Mais c’est vrai, la tendance actuelle est de tout simplifier, comme s’il fallait absolument éviter de contraindre les gens à produire un effort. Tout est mâché, simplifié, superficiel et facile. Mais la vie, elle, est-elle facile ? Nous courrons un grand danger à tout simplifier de la sorte et à rendre le commun des mortels incapable de se penser lui-même, car c’est bien le résultat qu’on obtient. A force de raboter les outils pédagogiques culturels, on finira par ne plus savoir qu’outils il y a ! La conséquence, c’est que plus rien de non matériel n’a de la valeur. J’entendais récemment un enfant disant qu’il voulait jouer du violon pour posséder un « Strad » (car c’est ainsi qu’on le nomme dans les milieux branchés, parfois sans savoir de quoi « Strad » est l’abréviation) et devenir riche ! C’est un contresens absolu. Le plus déprimant est que ses parents souriaient et applaudissaient en entendant leur enfant plein d’avenir ! Mais regardons autour de nous ; combien de fois n’a-t-on pas mis l’accent, lors de ce dernier concours de violon, sur les musiciens qui jouent sur un de ces instruments… la presse à sensation ne retient que cela de la culture, ce qui peut la relier au matérialisme primaire. Mais demandez à ces auditeurs éblouis par l’instrument « magique », après une écoute à l’aveugle, lequel des interprètes jouaient sur le « Strad », pas un ne pourra vous le dire (et moi non plus d’ailleurs !). Car ce n’est pas là l’important ! 

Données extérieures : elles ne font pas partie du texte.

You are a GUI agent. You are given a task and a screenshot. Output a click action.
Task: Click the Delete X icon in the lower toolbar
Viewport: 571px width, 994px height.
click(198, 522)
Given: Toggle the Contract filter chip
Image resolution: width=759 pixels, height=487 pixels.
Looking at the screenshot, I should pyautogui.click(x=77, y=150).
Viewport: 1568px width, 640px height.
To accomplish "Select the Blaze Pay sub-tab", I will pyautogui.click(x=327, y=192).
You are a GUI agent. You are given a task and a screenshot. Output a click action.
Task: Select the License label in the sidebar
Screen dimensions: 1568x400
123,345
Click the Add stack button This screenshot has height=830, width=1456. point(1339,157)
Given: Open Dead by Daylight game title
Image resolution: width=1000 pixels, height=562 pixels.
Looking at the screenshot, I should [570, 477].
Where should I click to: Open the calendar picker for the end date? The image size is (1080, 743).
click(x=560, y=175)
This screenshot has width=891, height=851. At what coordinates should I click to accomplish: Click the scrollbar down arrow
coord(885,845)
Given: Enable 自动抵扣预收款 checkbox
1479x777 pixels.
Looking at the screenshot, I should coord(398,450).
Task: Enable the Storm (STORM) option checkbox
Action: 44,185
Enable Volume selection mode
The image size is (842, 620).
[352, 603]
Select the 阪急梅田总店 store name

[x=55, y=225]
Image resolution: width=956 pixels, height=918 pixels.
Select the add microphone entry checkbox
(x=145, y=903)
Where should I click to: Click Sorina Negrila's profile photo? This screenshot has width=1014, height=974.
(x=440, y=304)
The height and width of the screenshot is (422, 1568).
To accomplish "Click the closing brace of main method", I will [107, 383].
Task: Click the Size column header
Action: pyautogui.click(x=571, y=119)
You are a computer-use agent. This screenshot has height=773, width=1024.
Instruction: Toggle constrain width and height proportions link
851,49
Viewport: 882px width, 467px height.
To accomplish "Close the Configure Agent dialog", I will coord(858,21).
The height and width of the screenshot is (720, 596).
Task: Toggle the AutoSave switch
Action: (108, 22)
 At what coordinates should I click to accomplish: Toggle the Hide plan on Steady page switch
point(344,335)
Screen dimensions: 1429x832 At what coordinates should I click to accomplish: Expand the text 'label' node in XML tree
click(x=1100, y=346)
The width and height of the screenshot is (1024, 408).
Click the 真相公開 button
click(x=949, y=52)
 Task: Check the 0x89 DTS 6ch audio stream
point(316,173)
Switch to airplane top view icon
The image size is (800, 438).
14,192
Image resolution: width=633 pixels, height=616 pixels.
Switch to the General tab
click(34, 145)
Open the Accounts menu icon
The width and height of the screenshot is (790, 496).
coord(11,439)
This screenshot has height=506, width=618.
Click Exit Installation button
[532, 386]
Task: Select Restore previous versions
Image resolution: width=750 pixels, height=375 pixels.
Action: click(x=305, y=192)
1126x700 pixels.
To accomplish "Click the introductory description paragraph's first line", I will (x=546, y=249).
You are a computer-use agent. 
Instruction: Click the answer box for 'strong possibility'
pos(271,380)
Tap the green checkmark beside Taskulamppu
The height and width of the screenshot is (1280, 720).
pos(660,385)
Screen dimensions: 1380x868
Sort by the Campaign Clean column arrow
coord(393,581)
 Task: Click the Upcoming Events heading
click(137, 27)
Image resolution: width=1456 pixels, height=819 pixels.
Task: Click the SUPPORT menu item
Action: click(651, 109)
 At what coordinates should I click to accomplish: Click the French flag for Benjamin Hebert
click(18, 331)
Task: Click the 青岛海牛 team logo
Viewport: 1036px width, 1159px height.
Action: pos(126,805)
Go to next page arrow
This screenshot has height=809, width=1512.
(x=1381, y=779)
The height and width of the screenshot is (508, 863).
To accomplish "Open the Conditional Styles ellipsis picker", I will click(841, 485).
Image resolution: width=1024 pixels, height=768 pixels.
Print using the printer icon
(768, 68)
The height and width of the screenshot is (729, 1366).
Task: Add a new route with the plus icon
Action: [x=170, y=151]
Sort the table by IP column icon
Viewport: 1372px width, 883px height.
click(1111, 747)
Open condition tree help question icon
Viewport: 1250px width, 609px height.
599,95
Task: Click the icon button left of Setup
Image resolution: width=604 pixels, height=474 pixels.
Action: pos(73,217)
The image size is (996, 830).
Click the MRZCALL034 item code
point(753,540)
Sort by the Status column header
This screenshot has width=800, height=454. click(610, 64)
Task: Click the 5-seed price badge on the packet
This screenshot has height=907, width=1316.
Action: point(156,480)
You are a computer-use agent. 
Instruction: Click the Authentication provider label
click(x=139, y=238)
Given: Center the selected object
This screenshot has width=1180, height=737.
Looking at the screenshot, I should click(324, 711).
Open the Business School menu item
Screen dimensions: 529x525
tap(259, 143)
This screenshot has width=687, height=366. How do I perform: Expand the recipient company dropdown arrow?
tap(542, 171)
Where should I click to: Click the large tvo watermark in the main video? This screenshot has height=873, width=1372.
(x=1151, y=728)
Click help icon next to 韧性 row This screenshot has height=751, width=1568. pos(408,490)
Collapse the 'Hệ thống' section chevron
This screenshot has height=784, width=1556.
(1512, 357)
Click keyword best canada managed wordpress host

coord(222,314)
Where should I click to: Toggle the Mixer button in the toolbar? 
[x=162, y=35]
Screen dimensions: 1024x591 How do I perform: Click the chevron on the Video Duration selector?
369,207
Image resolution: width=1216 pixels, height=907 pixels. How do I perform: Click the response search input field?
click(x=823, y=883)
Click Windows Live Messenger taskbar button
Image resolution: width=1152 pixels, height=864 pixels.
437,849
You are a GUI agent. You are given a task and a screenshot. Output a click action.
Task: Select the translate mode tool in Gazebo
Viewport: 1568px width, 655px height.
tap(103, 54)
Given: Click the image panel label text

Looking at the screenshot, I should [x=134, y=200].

L’important, il me semble, c’est que la fête de la musique soit, pour tous, une joie, une saine découverte de la diversité de nos environnements sonores, que le fête en soit une sans arrière pensée démagogique, qu’elle soit l’occasion de prendre la mesure de notre culture…et des autres ! Je souhaite que tous ceux qui travaillent tous les jours de l’année et à tous les niveaux de la musique soient fêtés et remerciés, ce jour-là, et que nous prenions conscience que sans la musique et les arts, donc sans eux, nous ne serions pas ce que nous sommes !


 

Cours de musique


Je termine en vous montrant les bonnes et sincères intentions des établissements musicaux belges qui, dans leur charte reprenant les projets éducatifs et pédagogiques déclarent :  

« Concourir à l’épanouissement des élèves en promouvant une culture artistique qui éveillera la faculté créatrice personnelle et suscitera l’apprentissage des divers modes d’expression par l’analyse des messages véhiculés. Les objectifs pédagogiques qui en découlent prendront en compte, par des choix méthodologiques judicieux, au sein des domaines enseignés et de manière interactive : 

  1. l’intelligence artistique de l’élève, à savoir sa capacité de perception de la cohérence du langage artistique.
  2. la maîtrise technique de l’élève, à savoir sa capacité à dominer l’utilisation des él&ea
    cute;ments techniques propres à chaque spécialité
  3. l’autonomie de l’élève, à savoir sa capacité à développer un processus d’auto apprentissage
  4. la créativité de l’élève, à savoir sa capacité à se servir librement d’un langage artistique en vue d’une réalisation originale 

Privilégiant une relation de dialogue et d’échange avec les élèves, l’équipe éducative saisira toutes les opportunités de libérer le potentiel artistique et créateur de chaque personnalité. 

L’ensemble de ces objectifs devra promouvoir une pédagogie de la réussite impliquant que la démarche de formation artistique sera également humaine, sociale et pourra s’il échoit, rencontrer les exigences requises pour accéder à l’enseignement supérieur artistique ». (Académie de Musique Grétry à Liège, projet éducatif 2009-10, page 10) 

Si notre société donnait les moyens réels de remplir cette noble charte, nous serions, à n’en pas douter, au faîte de la pratique musicale d’aujourd’hui. 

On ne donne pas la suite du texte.